One Run Lifecycle

Overview

AspectDetails
PurposeMap one evaluate -> verify -> report journey to code and artifact owners.
AudienceMaintainers, reviewers auditing the assurance boundary, contributors tracing failures.
Contract scopeCurrent strict assurance flow and report v1 artifacts.
Source of truthsrc/invarlock/cli/commands/evaluate.py, src/invarlock/core/evaluate_plan.py, src/invarlock/core/assurance_contract.py, src/invarlock/reporting/verify_contract.py.

This page maps one evaluate -> verify -> report journey to the code and artifact surfaces reviewers inspect.

Quick Start

The minimal end-to-end trace for a single comparison:

invarlock evaluate --allow-network \
  --baseline gpt2 \
  --subject distilgpt2 \
  --baseline-adapter auto --subject-adapter auto \
  --profile ci \
  --assurance strict \
  --report-out reports/eval

invarlock verify --assurance strict reports/eval/evaluation.report.json
invarlock report html -i reports/eval/evaluation.report.json -o reports/eval/evaluation.html

Each stage emits artifacts the next stage consumes; reviewers can pause at any stage to inspect the surface in the table below. The evaluate command uses the runtime container by default for model-loading work; host execution must be an explicit non-assurance bypass.

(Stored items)
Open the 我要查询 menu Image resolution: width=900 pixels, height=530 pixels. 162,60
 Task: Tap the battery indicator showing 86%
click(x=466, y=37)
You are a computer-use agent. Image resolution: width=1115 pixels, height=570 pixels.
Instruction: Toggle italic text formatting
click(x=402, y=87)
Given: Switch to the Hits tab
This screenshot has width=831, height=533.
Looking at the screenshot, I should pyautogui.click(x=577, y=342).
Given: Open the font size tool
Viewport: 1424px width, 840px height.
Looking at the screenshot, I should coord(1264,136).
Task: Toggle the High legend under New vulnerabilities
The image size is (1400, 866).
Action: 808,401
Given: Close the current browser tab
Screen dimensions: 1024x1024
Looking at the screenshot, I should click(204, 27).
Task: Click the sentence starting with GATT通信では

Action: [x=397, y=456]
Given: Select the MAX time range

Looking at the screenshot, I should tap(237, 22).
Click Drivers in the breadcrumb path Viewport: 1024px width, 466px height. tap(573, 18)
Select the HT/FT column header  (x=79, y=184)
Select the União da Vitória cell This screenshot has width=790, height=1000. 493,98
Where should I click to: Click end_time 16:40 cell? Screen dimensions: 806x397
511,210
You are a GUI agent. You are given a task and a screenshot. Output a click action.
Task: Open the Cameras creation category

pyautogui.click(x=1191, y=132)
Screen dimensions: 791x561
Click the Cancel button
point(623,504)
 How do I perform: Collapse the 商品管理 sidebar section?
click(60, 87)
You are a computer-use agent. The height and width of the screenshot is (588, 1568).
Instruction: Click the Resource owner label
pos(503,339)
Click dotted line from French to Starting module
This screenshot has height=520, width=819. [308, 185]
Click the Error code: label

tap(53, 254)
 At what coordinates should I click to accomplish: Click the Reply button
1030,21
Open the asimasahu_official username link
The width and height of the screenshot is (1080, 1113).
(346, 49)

[Questions to answer]
**A)** According to the run lifecycle text, why can reviewers stop at any stage of the trace to inspect it? Answer in one to three sentences.
**B)** Answer these questions about the run lifecycle text.
(i) Which three groups does the text list as its audience?
(ii) Which assurance level is passed to the verify command?
(iii) What output file does the report html command write?

[Answers to the exercises]
**A)** Each stage emits artifacts that the next stage consumes. At every stage there is therefore an output surface that reviewers can pause to inspect.

**B)**
(i) Maintainers, reviewers auditing the assurance boundary, and contributors tracing failures.
(ii) Strict.
(iii) reports/eval/evaluation.html